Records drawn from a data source
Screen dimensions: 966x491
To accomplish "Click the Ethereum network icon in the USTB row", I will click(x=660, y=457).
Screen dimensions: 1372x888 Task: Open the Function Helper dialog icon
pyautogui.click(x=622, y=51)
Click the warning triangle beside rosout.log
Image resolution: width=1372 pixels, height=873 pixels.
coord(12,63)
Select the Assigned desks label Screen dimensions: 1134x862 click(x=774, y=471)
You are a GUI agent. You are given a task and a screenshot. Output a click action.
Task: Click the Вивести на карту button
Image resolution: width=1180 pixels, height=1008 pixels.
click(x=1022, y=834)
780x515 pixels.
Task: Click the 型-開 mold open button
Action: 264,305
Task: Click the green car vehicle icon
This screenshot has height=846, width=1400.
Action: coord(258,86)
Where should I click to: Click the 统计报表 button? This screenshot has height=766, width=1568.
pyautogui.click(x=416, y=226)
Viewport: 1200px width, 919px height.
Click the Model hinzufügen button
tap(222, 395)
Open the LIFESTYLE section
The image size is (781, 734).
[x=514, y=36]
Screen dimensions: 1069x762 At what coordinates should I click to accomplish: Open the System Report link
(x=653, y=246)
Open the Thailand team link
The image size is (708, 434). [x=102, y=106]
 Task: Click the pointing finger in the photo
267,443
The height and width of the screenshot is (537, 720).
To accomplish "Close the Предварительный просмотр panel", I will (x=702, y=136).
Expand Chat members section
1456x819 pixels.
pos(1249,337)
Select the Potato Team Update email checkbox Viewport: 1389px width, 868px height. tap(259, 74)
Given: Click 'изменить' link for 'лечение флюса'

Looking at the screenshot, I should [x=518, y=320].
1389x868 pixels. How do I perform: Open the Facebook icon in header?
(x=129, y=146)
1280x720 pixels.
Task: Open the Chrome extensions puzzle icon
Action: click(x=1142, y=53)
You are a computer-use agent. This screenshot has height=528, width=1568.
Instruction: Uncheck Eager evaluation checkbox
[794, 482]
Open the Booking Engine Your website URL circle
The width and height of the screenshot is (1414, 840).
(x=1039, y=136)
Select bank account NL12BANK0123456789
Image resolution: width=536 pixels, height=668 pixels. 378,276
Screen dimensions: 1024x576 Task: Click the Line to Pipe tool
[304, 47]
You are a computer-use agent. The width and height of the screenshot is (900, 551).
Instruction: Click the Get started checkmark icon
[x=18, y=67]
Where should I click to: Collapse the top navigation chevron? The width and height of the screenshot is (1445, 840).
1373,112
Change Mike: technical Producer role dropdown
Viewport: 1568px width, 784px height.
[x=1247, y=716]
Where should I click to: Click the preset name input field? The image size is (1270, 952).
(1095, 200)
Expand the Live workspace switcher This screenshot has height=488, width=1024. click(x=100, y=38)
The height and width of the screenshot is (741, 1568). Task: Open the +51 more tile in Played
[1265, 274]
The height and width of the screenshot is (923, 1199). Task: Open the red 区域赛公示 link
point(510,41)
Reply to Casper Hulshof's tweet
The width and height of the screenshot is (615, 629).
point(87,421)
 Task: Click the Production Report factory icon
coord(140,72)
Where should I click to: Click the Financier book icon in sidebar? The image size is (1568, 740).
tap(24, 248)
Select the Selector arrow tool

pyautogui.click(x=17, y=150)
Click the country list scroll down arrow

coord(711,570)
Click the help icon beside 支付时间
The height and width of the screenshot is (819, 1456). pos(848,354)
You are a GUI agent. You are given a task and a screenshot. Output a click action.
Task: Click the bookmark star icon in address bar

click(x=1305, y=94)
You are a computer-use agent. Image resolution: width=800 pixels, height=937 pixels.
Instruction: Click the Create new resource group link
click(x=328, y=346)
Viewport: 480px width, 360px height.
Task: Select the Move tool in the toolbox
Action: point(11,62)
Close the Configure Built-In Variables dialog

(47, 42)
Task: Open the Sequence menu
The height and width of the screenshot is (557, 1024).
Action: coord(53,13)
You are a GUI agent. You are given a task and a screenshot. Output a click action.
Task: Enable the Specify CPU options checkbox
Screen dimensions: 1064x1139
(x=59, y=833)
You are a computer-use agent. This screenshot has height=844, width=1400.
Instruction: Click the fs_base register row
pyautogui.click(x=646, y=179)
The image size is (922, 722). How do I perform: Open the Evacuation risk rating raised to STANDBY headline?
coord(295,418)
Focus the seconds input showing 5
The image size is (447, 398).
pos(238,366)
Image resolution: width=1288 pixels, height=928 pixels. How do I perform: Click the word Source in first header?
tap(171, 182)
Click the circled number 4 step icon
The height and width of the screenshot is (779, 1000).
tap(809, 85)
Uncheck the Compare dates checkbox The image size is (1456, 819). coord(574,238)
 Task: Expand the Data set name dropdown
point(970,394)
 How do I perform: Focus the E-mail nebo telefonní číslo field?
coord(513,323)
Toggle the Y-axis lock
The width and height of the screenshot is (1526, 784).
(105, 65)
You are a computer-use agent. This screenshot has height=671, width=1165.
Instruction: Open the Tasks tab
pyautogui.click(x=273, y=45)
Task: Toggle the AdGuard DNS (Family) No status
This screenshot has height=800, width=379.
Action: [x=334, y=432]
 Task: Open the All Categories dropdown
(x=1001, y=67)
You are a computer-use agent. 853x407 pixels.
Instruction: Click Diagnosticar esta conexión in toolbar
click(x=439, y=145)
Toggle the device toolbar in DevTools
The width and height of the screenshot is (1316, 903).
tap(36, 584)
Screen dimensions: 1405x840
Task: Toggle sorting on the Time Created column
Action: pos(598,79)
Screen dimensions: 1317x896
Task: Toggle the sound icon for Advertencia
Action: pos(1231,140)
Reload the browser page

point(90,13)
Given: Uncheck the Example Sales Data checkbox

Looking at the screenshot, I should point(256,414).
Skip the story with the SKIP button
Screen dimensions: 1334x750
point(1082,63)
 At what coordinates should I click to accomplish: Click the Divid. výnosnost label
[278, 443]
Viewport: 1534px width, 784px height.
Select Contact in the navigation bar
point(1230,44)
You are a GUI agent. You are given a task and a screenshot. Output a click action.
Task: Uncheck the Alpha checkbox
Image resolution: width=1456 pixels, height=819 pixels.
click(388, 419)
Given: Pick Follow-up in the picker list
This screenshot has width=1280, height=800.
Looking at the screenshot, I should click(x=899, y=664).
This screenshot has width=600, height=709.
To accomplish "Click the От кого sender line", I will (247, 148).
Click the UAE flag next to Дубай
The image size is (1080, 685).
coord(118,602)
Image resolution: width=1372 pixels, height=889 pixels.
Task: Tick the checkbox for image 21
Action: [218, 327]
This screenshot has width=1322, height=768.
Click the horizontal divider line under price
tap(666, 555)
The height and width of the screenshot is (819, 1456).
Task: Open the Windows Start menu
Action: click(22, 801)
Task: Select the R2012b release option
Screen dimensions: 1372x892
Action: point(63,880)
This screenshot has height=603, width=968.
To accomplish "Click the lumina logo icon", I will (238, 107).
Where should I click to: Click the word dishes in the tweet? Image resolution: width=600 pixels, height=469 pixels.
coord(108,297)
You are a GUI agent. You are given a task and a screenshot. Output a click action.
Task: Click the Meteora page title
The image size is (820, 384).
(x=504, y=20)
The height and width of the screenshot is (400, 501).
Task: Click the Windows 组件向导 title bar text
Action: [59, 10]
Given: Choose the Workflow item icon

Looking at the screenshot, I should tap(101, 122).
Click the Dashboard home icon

▶ Task to carry out:
Render everything from the start of the material down to the line containing "Action: 264,305" as a numbered list, skipping any blank lines.

▶ Correct answer:
1. Screen dimensions: 966x491
2. To accomplish "Click the Ethereum network icon in the USTB row", I will click(x=660, y=457).
3. Screen dimensions: 1372x888 Task: Open the Function Helper dialog icon
4. pyautogui.click(x=622, y=51)
5. Click the warning triangle beside rosout.log
6. Image resolution: width=1372 pixels, height=873 pixels.
7. coord(12,63)
8. Select the Assigned desks label Screen dimensions: 1134x862 click(x=774, y=471)
9. You are a GUI agent. You are given a task and a screenshot. Output a click action.
10. Task: Click the Вивести на карту button
11. Image resolution: width=1180 pixels, height=1008 pixels.
12. click(x=1022, y=834)
13. 780x515 pixels.
14. Task: Click the 型-開 mold open button
15. Action: 264,305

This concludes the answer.